Parece óbvio que qualquer comparação entre Portugal e França, relativamente a África, sobretudo conectando com Afrique, ainda para mais, em gaulês, é completamente ilegítima. Como provou o II Visconde de Santarém face ao egocentrismo franco, fomos os primeiros a chegar àquelas paragens. Portugal perdeu a guerra colonial (em Bissau) e não seguiu um modelo neo-colonial como os franceses, que se anteciparam a "conceder" a "independência" às suas colónias por referendo, para melhor manter a sua "emprise". À excepção dos rambos PP (Paulo e Pedro, Portas e Passos) e da infeliz operação Manatim, que há 11 anos arrepiou caminho quando o Porta-Voz da então Junta Militar lhes deu a resposta que mereciam, Portugal tem conseguido manter, de uma forma geral, um justo afastamento da política dos PALOP, mesmo se nem sempre lhe é fácil discernir, caso a caso, as posturas mais adequadas.
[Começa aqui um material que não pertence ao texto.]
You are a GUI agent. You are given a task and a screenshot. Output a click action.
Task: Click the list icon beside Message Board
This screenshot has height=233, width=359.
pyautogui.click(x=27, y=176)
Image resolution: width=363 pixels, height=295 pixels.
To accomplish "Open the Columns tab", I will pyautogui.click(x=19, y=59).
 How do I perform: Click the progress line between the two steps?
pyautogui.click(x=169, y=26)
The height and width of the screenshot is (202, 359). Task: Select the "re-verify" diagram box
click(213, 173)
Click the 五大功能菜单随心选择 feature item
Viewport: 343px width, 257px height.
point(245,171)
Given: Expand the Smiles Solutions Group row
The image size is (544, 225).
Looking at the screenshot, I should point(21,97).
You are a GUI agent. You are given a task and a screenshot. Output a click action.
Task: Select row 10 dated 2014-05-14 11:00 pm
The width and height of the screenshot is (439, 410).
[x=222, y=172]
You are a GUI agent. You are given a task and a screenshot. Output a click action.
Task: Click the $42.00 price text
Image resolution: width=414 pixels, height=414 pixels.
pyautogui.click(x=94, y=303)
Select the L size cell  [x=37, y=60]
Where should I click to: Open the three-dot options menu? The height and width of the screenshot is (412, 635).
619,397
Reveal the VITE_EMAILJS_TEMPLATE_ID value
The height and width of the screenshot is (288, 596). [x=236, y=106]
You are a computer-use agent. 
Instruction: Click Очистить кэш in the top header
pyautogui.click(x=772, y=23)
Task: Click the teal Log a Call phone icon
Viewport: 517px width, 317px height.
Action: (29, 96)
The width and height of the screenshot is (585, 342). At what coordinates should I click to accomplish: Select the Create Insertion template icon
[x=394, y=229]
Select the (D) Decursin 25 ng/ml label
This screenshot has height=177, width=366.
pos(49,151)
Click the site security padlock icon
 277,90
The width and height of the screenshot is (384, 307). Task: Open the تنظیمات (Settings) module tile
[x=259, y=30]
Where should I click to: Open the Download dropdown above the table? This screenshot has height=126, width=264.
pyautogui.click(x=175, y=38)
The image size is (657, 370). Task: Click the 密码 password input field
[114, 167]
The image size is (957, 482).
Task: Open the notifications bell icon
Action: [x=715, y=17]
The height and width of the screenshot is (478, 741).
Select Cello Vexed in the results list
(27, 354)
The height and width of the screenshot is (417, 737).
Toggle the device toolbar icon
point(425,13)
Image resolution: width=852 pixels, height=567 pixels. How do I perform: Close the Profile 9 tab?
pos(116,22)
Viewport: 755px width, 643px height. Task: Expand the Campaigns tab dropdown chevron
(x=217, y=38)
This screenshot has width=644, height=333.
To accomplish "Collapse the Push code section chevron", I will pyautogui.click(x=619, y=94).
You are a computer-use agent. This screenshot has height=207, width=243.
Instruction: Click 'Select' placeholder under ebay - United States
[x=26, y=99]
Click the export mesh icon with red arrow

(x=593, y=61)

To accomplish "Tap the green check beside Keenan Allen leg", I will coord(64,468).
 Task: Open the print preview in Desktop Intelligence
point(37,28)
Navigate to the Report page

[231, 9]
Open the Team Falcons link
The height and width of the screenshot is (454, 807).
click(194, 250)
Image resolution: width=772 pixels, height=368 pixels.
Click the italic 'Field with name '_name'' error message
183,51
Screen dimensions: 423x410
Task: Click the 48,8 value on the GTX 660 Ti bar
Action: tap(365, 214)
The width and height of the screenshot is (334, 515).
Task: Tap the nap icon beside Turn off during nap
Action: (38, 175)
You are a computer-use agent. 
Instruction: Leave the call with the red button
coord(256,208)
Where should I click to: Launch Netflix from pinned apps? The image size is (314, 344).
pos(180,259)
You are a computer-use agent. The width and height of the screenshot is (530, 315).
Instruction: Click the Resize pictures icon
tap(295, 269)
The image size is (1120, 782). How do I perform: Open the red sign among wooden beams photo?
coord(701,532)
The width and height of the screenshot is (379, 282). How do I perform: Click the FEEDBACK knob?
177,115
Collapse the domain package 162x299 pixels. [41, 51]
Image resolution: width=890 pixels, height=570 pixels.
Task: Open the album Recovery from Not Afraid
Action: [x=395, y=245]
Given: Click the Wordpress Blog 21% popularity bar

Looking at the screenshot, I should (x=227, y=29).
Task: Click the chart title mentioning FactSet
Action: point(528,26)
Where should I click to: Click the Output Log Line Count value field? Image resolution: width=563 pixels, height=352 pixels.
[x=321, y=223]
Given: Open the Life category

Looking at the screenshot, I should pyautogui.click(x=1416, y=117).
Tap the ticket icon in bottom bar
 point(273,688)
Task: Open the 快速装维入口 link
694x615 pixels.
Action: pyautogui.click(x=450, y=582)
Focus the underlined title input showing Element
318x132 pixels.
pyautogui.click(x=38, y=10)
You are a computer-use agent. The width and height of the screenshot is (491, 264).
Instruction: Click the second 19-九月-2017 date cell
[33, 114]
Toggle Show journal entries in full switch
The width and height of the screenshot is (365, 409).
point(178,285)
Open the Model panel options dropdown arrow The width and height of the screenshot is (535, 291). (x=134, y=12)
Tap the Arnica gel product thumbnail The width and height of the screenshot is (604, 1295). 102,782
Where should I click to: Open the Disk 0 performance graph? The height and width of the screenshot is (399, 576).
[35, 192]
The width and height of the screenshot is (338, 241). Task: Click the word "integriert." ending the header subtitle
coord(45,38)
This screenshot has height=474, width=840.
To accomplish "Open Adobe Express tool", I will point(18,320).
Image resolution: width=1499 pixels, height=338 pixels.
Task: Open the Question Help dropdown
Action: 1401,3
Aliás, isso tem sido comentado em Bissau, evidenciando essas diferenças pela positiva. Parece-me pois inteiramente desadequado e anti-patriótico sugerir sequer tal aberração, que me parece mentalmente provinciana, no sentido de vassalagem intelectual à França que lhe presta Fernando Pessoa.

Retornado disse...

O que Portugal explorou e sacou das colónias das Áfricas e Américas e Indias não deu nem para pagar os cascos das caravelas de Diogo Cão de Alvares Cabral e de Vasco da Gama.

Vá lá que vieram uns trocados estes 40 anos de Independência de Angola.

Embora tenha dado para o torto a uns tantos otários, tipo Espírito Santo, à procura de "feijão branco", mas sempre veio algum através da Família dos Santos e alguns generais.

Para aqui, para Espanha e outras paragens.

José Moreira da Cunha disse...

Também conheci o José Fernandes na altura em que estive colocado em Kinshasa como conselheiro na nossa Embaixada, que cobria também Brazaville. O cônsul honorário José Fernandes disse.me - não sei se é ou não rigoroso - que a sua influência no Congo Brazaville era devida ao facto de ter sido responsável pela educação do filho do Marien Ngouabi, mesmo depois do assassinato do presidente congolês.
Um estória que o José Fernandes me contou igualmente foi a sua interferência junto do governo de Brazavvile, que manteve grande influência junto do MPLA, para a libertação do Rosa Coutinho preso pelas FAPLA.